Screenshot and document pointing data
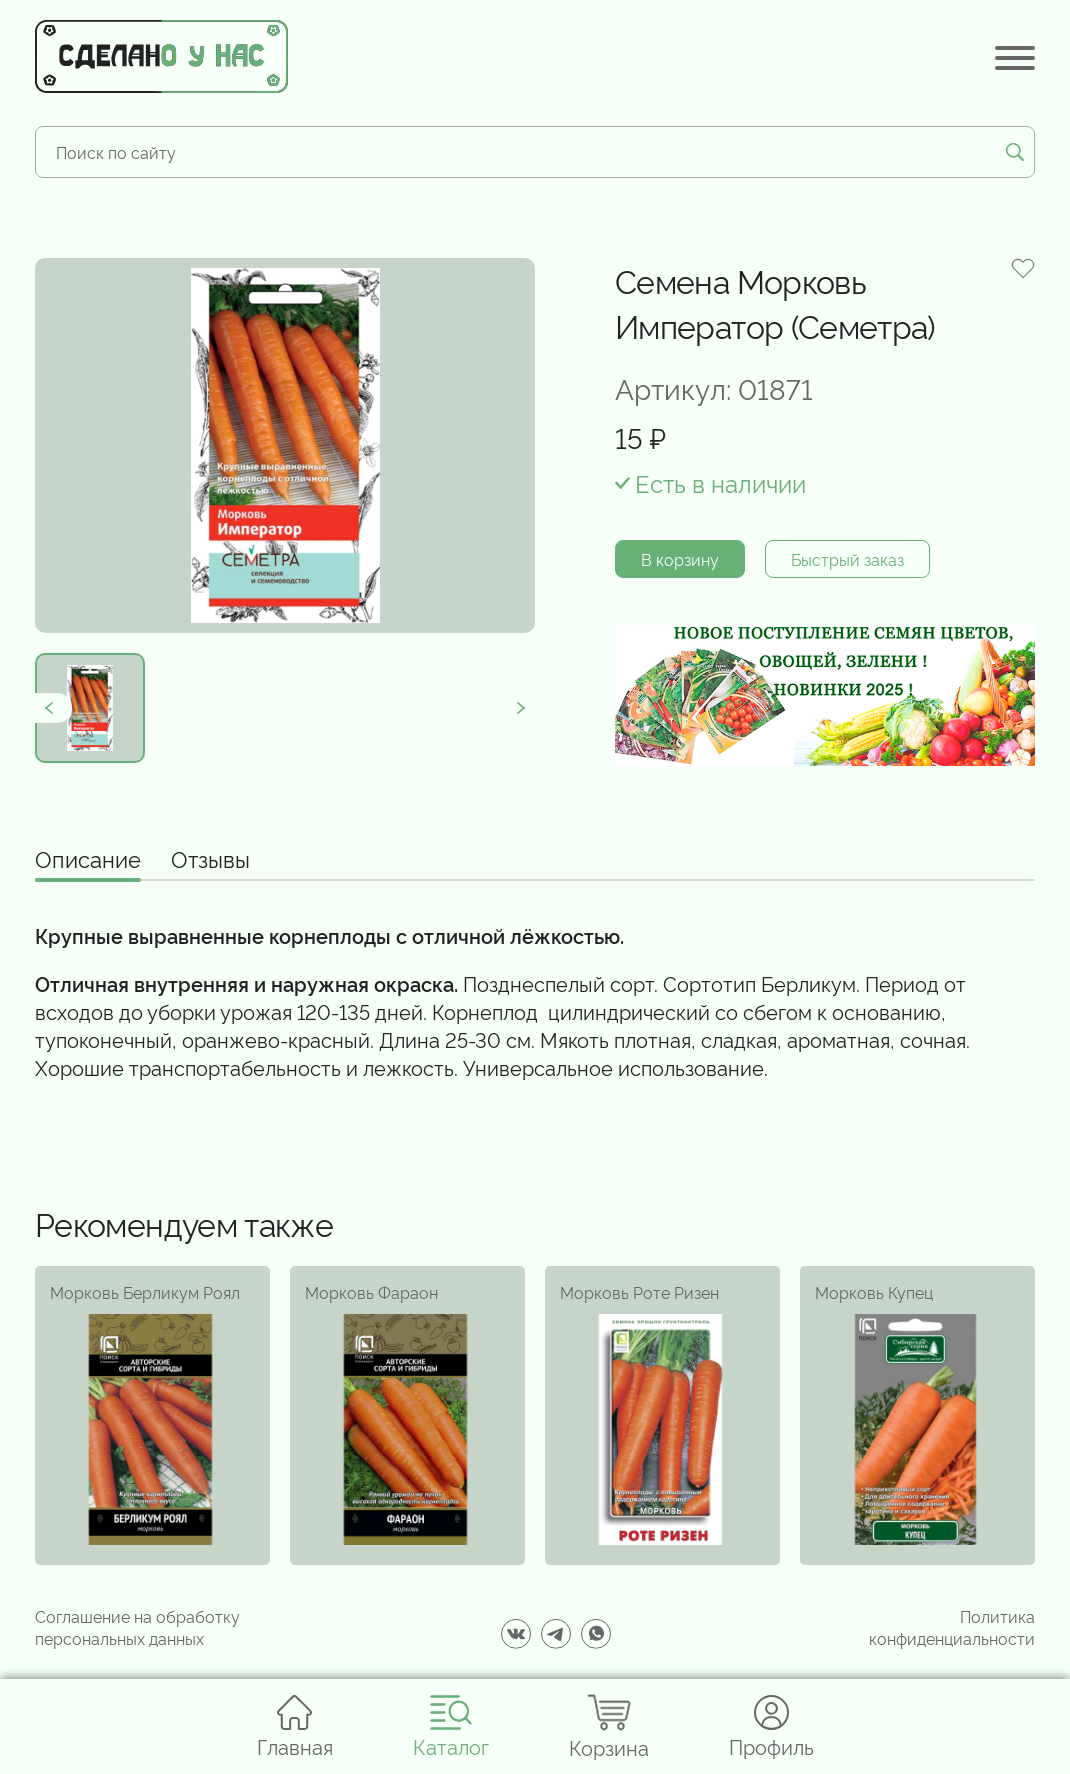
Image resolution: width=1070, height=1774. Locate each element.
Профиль (771, 1726)
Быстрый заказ (847, 559)
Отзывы (210, 859)
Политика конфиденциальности (952, 1627)
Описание (88, 859)
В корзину (680, 559)
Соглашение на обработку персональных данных (137, 1627)
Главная (295, 1726)
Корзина (609, 1726)
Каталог (451, 1726)
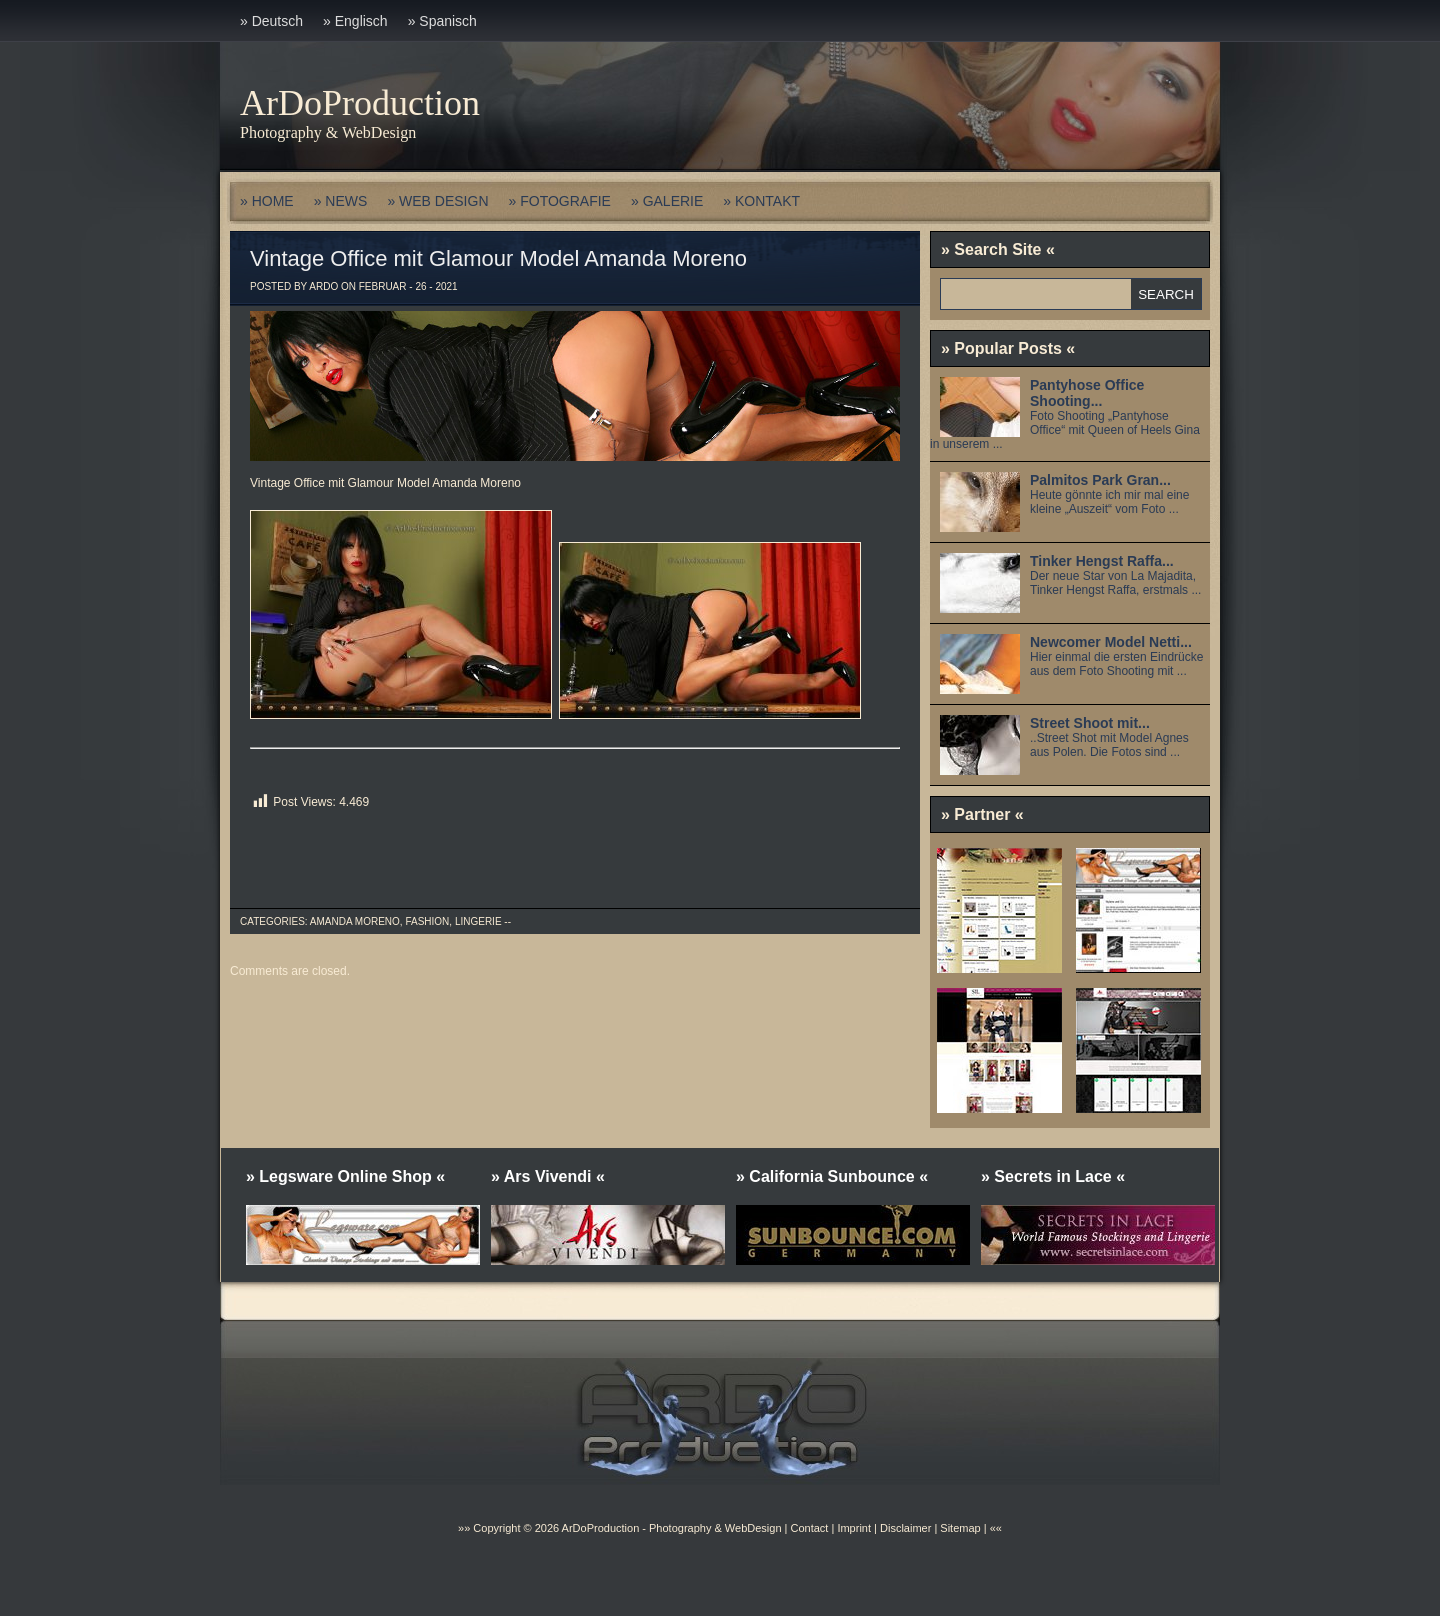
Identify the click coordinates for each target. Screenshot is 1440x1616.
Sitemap (958, 1528)
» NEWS (341, 201)
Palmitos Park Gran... (1100, 480)
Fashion (427, 921)
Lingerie (478, 921)
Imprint (854, 1528)
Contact (809, 1528)
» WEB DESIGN (437, 201)
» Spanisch (442, 21)
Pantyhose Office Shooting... (1087, 393)
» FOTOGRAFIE (560, 201)
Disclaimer (905, 1528)
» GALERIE (667, 201)
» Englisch (355, 21)
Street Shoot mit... (1090, 723)
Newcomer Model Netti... (1111, 642)
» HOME (267, 201)
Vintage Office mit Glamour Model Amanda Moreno (498, 258)
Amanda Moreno (355, 921)
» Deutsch (271, 21)
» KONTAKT (761, 201)
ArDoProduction (360, 103)
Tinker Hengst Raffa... (1102, 561)
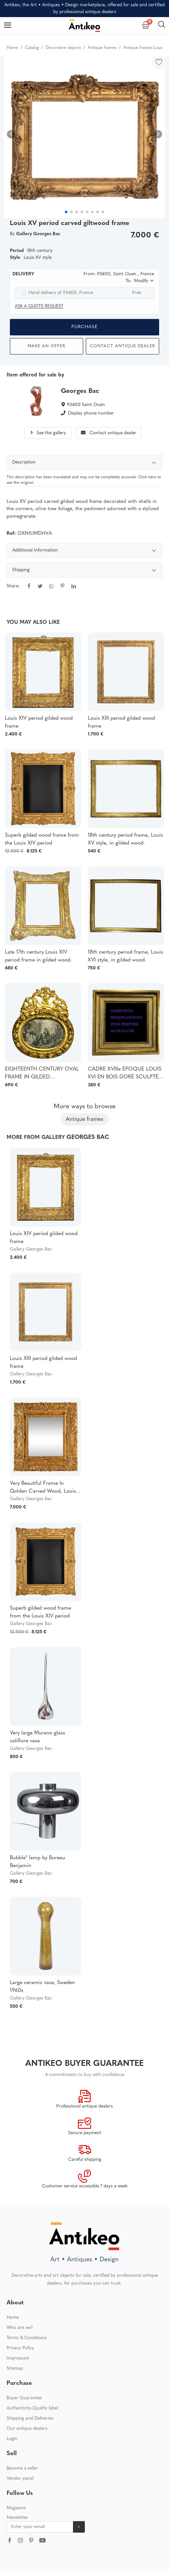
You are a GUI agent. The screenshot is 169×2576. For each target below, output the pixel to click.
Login (12, 2438)
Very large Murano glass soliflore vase (37, 1737)
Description (84, 463)
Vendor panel (20, 2478)
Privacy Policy (20, 2348)
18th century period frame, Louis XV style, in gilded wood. (125, 839)
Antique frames (84, 1119)
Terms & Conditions (27, 2338)
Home (13, 2317)
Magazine (16, 2508)
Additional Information (84, 551)
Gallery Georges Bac (31, 1249)
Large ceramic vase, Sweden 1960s (42, 1986)
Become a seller (22, 2468)
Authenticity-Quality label (32, 2408)
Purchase (84, 327)
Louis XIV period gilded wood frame (39, 722)
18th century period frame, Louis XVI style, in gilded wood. (125, 956)
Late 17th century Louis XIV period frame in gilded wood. (38, 956)
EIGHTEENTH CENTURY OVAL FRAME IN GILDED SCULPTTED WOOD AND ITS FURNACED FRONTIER (42, 1074)
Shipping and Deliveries (30, 2418)
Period (17, 250)
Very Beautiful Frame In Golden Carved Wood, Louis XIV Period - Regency (43, 1488)
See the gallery (47, 433)
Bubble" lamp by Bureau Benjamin (37, 1861)
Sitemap (15, 2368)
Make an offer (46, 346)
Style (15, 257)
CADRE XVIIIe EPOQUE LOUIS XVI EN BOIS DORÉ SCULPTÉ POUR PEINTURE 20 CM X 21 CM (124, 1074)
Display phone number (91, 413)
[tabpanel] (84, 572)
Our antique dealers (27, 2428)
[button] (158, 134)
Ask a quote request (39, 306)
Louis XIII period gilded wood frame (121, 722)
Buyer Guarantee (24, 2398)
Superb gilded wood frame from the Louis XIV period (42, 839)
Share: (13, 586)
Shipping (84, 571)
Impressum (18, 2358)
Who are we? (20, 2327)
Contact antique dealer (122, 346)
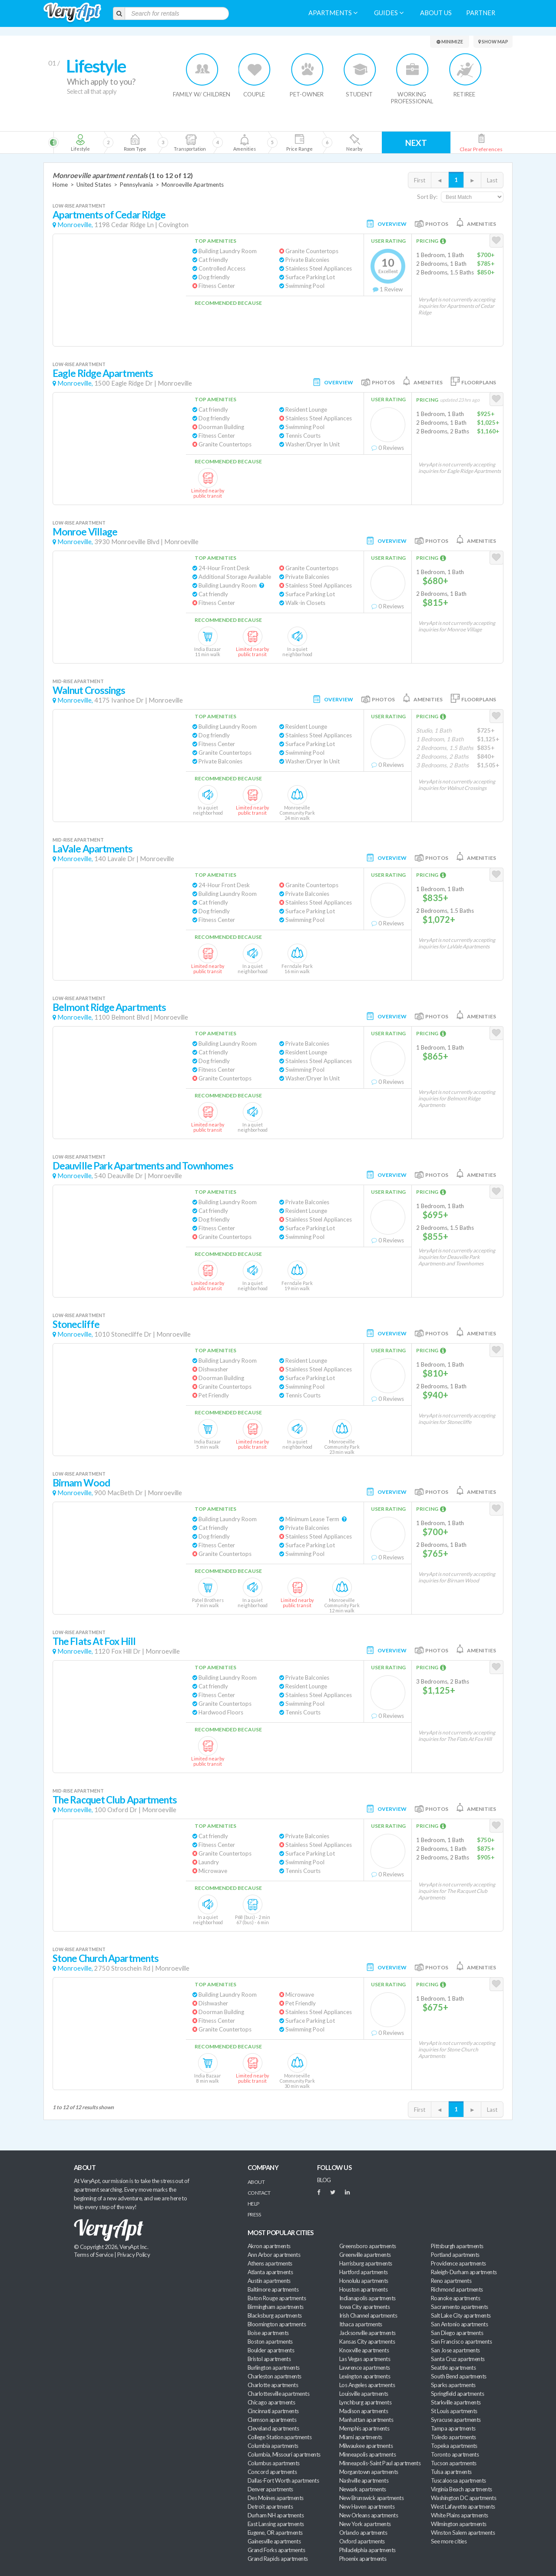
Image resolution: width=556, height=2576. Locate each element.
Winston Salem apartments (463, 2532)
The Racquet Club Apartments (115, 1800)
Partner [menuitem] (480, 13)
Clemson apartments (272, 2419)
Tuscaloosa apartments (458, 2480)
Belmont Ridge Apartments (109, 1007)
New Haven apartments (366, 2506)
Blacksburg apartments (275, 2315)
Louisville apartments (363, 2393)
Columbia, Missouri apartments (284, 2454)
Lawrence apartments (364, 2367)
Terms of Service (93, 2254)
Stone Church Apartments (106, 1958)
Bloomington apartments (277, 2324)
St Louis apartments (454, 2411)
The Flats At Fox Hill (94, 1641)
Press (254, 2214)
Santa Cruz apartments (458, 2358)
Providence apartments (458, 2263)
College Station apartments (279, 2437)
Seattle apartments (453, 2367)
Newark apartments (362, 2489)
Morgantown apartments (368, 2471)
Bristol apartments (269, 2358)
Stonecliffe (76, 1324)
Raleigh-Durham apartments (464, 2272)
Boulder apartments (271, 2350)
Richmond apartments (457, 2289)
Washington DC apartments (463, 2497)
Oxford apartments (362, 2541)
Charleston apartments (274, 2376)
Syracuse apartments (456, 2419)
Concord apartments (272, 2471)
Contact (259, 2193)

What you have to do. Give the listing above as a two-column CSV with the columns "target" and "coordinates," one row per entry, putting each entry's text and its answer in a single quoted field with any line breaks replaced by spaces. Cover the whole listing and leave out the pictures.

Solution below.
target,coordinates
"Image resolution: width=1070, height=1774. Locate each element. Профиль","(771, 1726)"
"Быстрый заказ","(847, 559)"
"Отзывы","(210, 859)"
"Политика конфиденциальности","(952, 1627)"
"Описание","(88, 859)"
"В корзину","(680, 559)"
"Соглашение на обработку персональных данных","(137, 1627)"
"Главная","(295, 1726)"
"Корзина","(609, 1726)"
"Каталог","(451, 1726)"
"Identify the click coordinates for each target. Screenshot is 1440x1616. Sitemap","(958, 1528)"
"» NEWS","(341, 201)"
"Palmitos Park Gran...","(1100, 480)"
"Fashion","(427, 921)"
"Lingerie","(478, 921)"
"Imprint","(854, 1528)"
"Contact","(809, 1528)"
"» WEB DESIGN","(437, 201)"
"» Spanisch","(442, 21)"
"Pantyhose Office Shooting...","(1087, 393)"
"» FOTOGRAFIE","(560, 201)"
"Disclaimer","(905, 1528)"
"» GALERIE","(667, 201)"
"» Englisch","(355, 21)"
"Street Shoot mit...","(1090, 723)"
"Newcomer Model Netti...","(1111, 642)"
"» HOME","(267, 201)"
"Vintage Office mit Glamour Model Amanda Moreno","(498, 258)"
"Amanda Moreno","(355, 921)"
"» Deutsch","(271, 21)"
"» KONTAKT","(761, 201)"
"ArDoProduction","(360, 103)"
"Tinker Hengst Raffa...","(1102, 561)"
"You are a GUI agent. The screenshot is 169×2576. For each target below, output the pixel to click. Login","(12, 2438)"
"Very large Murano glass soliflore vase","(37, 1737)"
"Description","(84, 463)"
"Vendor panel","(20, 2478)"
"Privacy Policy","(20, 2348)"
"18th century period frame, Louis XV style, in gilded wood.","(125, 839)"
"Antique frames","(84, 1119)"
"Terms & Conditions","(27, 2338)"
"Home","(13, 2317)"
"Magazine","(16, 2508)"
"Additional Information","(84, 551)"
"Gallery Georges Bac","(31, 1249)"
"Large ceramic vase, Sweden 1960s","(42, 1986)"
"Become a seller","(22, 2468)"
"Authenticity-Quality label","(32, 2408)"
"Purchase","(84, 327)"
"Louis XIV period gilded wood frame","(39, 722)"
"18th century period frame, Louis XVI style, in gilded wood.","(125, 956)"
"Late 17th century Louis XIV period frame in gilded wood.","(38, 956)"
"EIGHTEENTH CENTURY OVAL FRAME IN GILDED SCULPTTED WOOD AND ITS FURNACED FRONTIER","(42, 1074)"
"Shipping and Deliveries","(30, 2418)"
"Period","(17, 250)"
"Very Beautiful Frame In Golden Carved Wood, Louis XIV Period - Regency","(43, 1488)"
"See the gallery","(47, 433)"
"Bubble"" lamp by Bureau Benjamin","(37, 1861)"
"Sitemap","(15, 2368)"
"Make an offer","(46, 346)"
"Style","(15, 257)"
"CADRE XVIIIe EPOQUE LOUIS XVI EN BOIS DORÉ SCULPTÉ POUR PEINTURE 20 CM X 21 CM","(124, 1074)"
"Display phone number","(91, 413)"
"[tabpanel]","(84, 572)"
"Our antique dealers","(27, 2428)"
"[button]","(158, 134)"
"Ask a quote request","(39, 306)"
"Louis XIII period gilded wood frame","(121, 722)"
"Buyer Guarantee","(24, 2398)"
"Superb gilded wood frame from the Louis XIV period","(42, 839)"
"Share:","(13, 586)"
"Shipping","(84, 571)"
"Impressum","(18, 2358)"
"Who are we?","(20, 2327)"
"Contact antique dealer","(122, 346)"
"Image resolution: width=556, height=2576. Locate each element. Winston Salem apartments","(463, 2532)"
"The Racquet Club Apartments","(115, 1800)"
"Partner [menuitem]","(480, 13)"
"Clemson apartments","(272, 2419)"
"Tuscaloosa apartments","(458, 2480)"
"Belmont Ridge Apartments","(109, 1007)"
"New Haven apartments","(366, 2506)"
"Blacksburg apartments","(275, 2315)"
"Louisville apartments","(363, 2393)"
"Columbia, Missouri apartments","(284, 2454)"
"Lawrence apartments","(364, 2367)"
"Terms of Service","(93, 2254)"
"Stone Church Apartments","(106, 1958)"
"Bloomington apartments","(277, 2324)"
"St Louis apartments","(454, 2411)"
"The Flats At Fox Hill","(94, 1641)"
"Press","(254, 2214)"
"Santa Cruz apartments","(458, 2358)"
"Providence apartments","(458, 2263)"
"College Station apartments","(279, 2437)"
"Seattle apartments","(453, 2367)"
"Newark apartments","(362, 2489)"
"Morgantown apartments","(368, 2471)"
"Bristol apartments","(269, 2358)"
"Stonecliffe","(76, 1324)"
"Raleigh-Durham apartments","(464, 2272)"
"Boulder apartments","(271, 2350)"
"Richmond apartments","(457, 2289)"
"Washington DC apartments","(463, 2497)"
"Oxford apartments","(362, 2541)"
"Charleston apartments","(274, 2376)"
"Syracuse apartments","(456, 2419)"
"Concord apartments","(272, 2471)"
"Contact","(259, 2193)"